AerialTest@lemmy.worldOPtoPrivacy@lemmy.ml•What is the point in using tails memory amnesic feature when ISP can simply look at logs and correlate the times you used tor?
44·
11 months agoThat’s not what I’m saying. The point I’m making is tails feature where it wipes memory when turned off is pointless because ISP can look at the times of tor usage and see what times you were likely using tails, which us why I ask if there is any point in using it?
I think this comment is very arrogant and unhelpful. “I think you should get on the Tails site and educate yourself further to better understand use cases for tails” - instead of telling me what the use cases for tails actually are… Maybe you yourself don’t even know and hence referring me to their website…
Anyhow, I did as you said and researched on tails website what the point of their memory erasure is and was actually hard pressed to find specific detail on what the memory erasure feature is actually intended to do and on their own website https://tails.net/contribute/design/memory_erasure/
"In order to protect against memory recovery such as cold boot attack, most of the system RAM is overwritten when Tails is being shutdown or when the boot medium is physically removed. "
So, the memory erasure is purely to prevent any kind of memory recovery… Granted this doesn’t really go into any specifics.
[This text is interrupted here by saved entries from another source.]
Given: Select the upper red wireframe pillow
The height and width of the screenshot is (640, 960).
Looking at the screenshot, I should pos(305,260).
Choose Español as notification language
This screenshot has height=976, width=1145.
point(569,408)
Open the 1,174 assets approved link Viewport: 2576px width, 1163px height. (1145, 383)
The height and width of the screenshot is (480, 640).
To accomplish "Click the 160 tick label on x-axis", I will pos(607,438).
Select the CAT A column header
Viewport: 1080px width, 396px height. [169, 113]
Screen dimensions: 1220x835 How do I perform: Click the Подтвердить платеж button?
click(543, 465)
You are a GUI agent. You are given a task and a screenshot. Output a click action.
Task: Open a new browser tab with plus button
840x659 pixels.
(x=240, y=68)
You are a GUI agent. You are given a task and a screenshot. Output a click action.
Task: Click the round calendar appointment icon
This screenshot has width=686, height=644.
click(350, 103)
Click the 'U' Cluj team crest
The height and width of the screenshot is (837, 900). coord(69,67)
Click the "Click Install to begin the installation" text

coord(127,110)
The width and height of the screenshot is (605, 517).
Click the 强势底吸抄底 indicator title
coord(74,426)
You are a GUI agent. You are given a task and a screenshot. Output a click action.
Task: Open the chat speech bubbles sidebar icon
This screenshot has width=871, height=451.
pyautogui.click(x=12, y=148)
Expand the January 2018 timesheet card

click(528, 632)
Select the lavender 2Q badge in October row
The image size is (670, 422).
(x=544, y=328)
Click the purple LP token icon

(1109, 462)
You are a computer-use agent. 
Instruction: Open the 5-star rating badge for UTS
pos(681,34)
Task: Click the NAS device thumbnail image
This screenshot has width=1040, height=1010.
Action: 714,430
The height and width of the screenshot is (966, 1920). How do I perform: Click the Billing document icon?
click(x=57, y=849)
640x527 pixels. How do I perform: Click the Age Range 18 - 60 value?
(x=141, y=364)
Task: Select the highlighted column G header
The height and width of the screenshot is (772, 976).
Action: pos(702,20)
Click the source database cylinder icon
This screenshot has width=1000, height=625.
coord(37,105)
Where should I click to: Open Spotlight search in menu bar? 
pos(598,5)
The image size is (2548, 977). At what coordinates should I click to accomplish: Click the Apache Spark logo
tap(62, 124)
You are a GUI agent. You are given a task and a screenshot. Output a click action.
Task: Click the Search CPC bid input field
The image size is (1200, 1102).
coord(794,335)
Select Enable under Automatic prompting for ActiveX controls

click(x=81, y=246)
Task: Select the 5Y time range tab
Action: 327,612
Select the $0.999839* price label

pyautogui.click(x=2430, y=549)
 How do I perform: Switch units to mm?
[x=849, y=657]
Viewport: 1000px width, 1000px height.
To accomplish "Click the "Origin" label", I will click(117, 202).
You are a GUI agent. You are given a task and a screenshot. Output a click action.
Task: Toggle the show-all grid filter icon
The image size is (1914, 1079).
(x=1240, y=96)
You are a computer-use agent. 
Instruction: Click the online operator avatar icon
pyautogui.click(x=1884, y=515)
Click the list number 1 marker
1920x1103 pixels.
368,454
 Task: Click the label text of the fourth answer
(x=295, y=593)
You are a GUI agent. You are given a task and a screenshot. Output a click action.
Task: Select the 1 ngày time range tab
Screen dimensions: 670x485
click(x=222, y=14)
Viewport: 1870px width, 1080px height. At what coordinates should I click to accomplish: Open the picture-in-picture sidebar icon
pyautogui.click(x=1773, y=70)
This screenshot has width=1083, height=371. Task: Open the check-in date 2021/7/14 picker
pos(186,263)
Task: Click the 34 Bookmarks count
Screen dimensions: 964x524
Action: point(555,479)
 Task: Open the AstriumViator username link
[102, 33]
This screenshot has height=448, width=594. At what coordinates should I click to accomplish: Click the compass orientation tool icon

But the point I was making in this post was Law enforcement are able to pull logs from ISP and see your for usage and so hence they can correlate that and have a decent idea of the times that you were likely using tails.
However, I do believe another user in this thread has cleared up why they do this memory erasure and its to more specifically stop attackers from extracting things like websites visited.
I looked online to figure out what data can be obtained using a cold boot attack and wasnt’t really able to find anything specific enough and so I asked chatgpt and it came back with the below:
"Login Credentials: Usernames, passwords, or other authentication tokens that were in use before the reboot.
Open Files and Documents: Content of files and documents that were open and active in RAM.
Cryptographic Certificates: Digital certificates and keys used for secure communication.
Browser Session Data: Active browser sessions may contain login information, session tokens, or browsing history.
Decryption Keys: Keys used for decrypting encrypted data stored on the computer.
System and Application Data: Configuration settings, temporary data, and other information related to the operating system and running applications."